▸ **Source document**

Such agents must find each other and perform a useful joint computation without
having to know about every other such agent on the network. Since the graphical model
studied in my research captures precisely the dynamic nature and the local
aspect of the interacting user environment, it’s extremely suitable for those
studies.
Two
problems that I have worked on and are still exploring are Multi-agent Flocking problem and Multi-agent
Rendezvous problem (conference versions here: flocking,
rendezvous) which I will summarize as follows:
In
the flocking problem, we are interested in regulating a group of autonomous
agents, each with limited sensing region, to move towards a common heading in a
distributed manner. By distributed we mean each agent makes decision on its own
based on the information it receives from its neighbors. No central commander
in the scheme. The same heading problem was first introduced by Craig Reynold in his boid model and later on Vicsek et al. in their physics review
paper performed experiments on the heading rule similar to Reynold’s and
provided a variety of interesting simulation results which demonstrate that the
nearest neighbor rule they are studying can cause all agents to eventually move
in the same direction despite the absence of centralized coordination and
despite the fact that each agent’s set of nearest neighbors change over time.

▸ **Material**

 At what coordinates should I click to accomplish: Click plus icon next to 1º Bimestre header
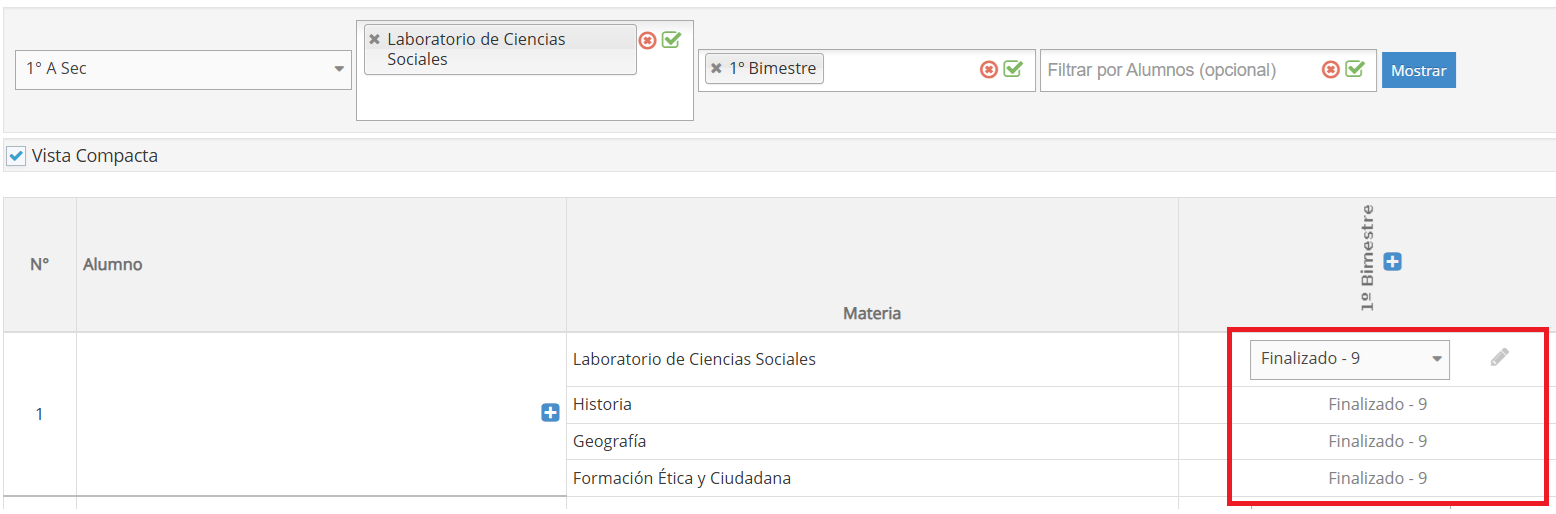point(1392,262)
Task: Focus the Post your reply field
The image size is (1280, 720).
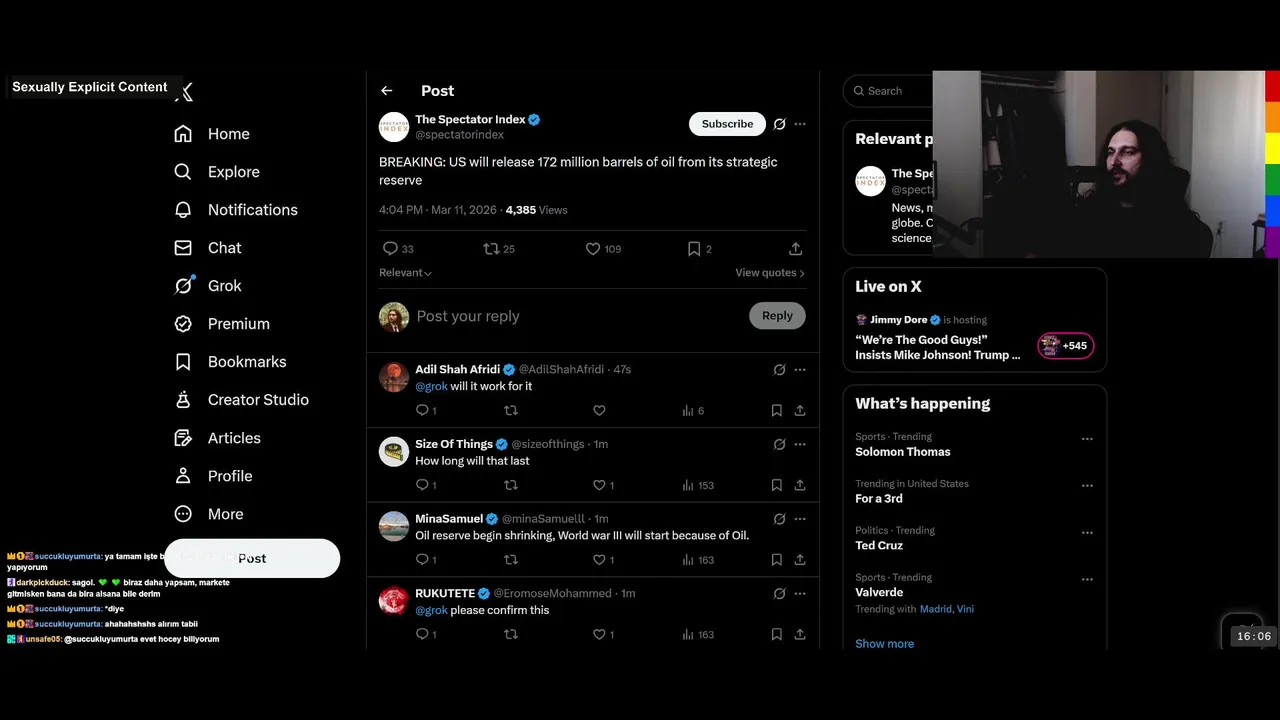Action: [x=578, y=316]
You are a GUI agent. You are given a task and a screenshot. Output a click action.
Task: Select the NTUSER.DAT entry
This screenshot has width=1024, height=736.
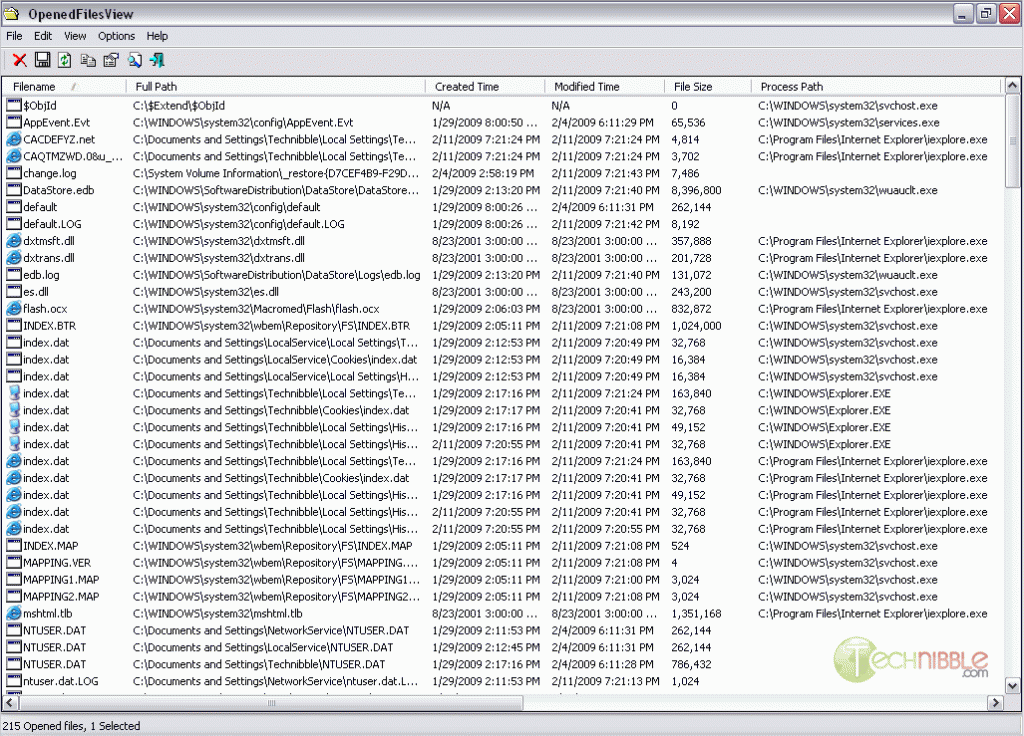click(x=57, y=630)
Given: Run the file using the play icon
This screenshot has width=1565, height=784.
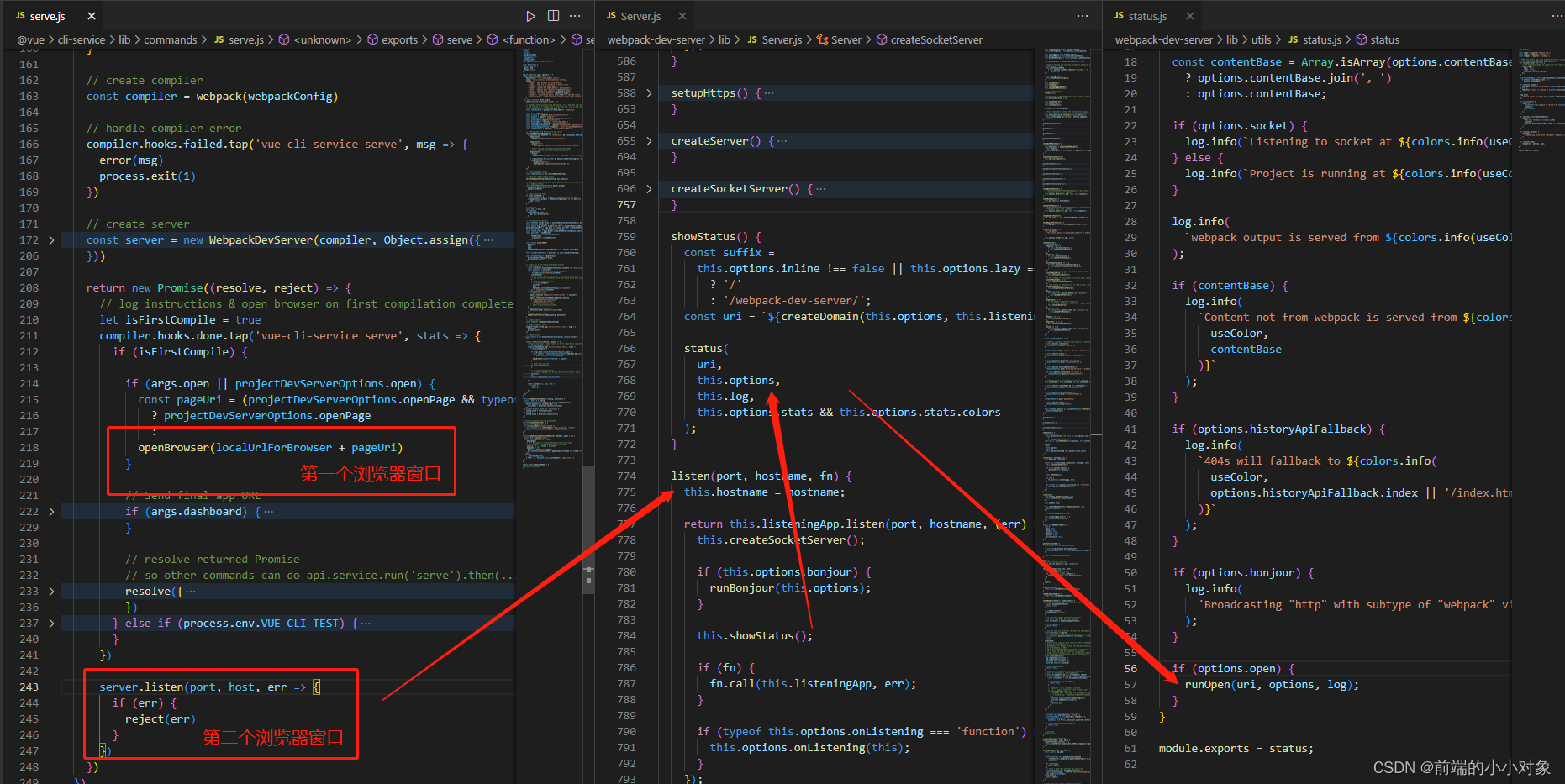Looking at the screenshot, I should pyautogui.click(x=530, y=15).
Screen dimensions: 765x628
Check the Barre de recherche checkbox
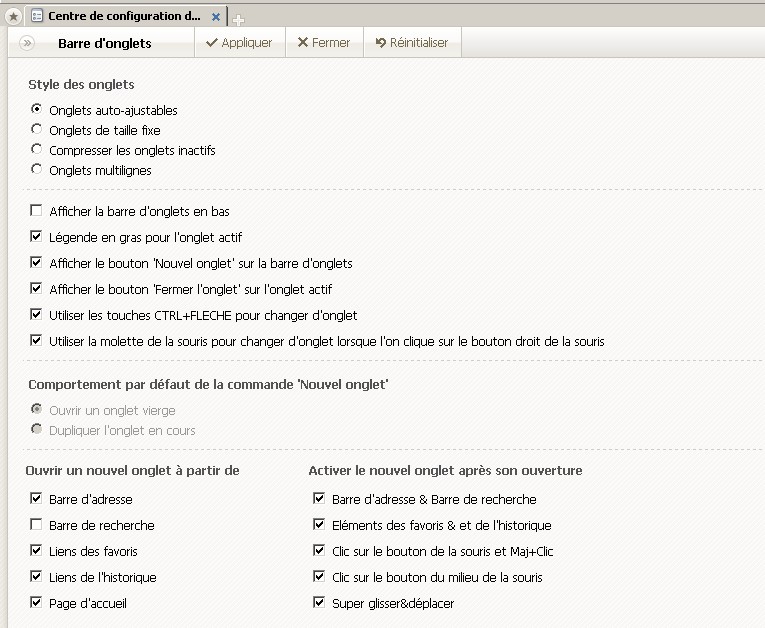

▸ **Required work**
a: Answer these from the passage on multi-agent flocking:
(i) Which two problems does the writer say they have worked on and are still exploring?
(ii) In the flocking problem, what does each agent have a limited amount of?
(iii) Who first introduced the same heading problem, and in what model?
b: Carry the passage on multi-agent flocking forward from its last sentence, in the same voice.
The rows have nothing to do with the passage on multi-agent flocking.

▸ **Outputs in order**
a:
(i) The Multi-agent Flocking problem and the Multi-agent Rendezvous problem.
(ii) Its sensing region.
(iii) Craig Reynold, in his boid model.

b:
While Toner and Tu
construct a continuous “hydrodynamics” model of the group of agents and proved
the emergent behavior of the system, in our flocking
paper, we provide a direct theoretical explanation for Vicsek’s
discrete-time model for this observed behavior. To analyze such model, a
discrete-time system recursion equation is set up using the knowledge from
Graph Theory and it proves useful to appeal to well-known result by Wolfowitz
on the convergence of infinite product of ergodic matrices. The study of
infinite matrix products is ongoing. For interested readers please refer to the
reference [19]-[26] in our flocking paper and the
references therein. There are numerous papers following up on our flocking
paper and if you go to scholar.google.com you will find plenty of them.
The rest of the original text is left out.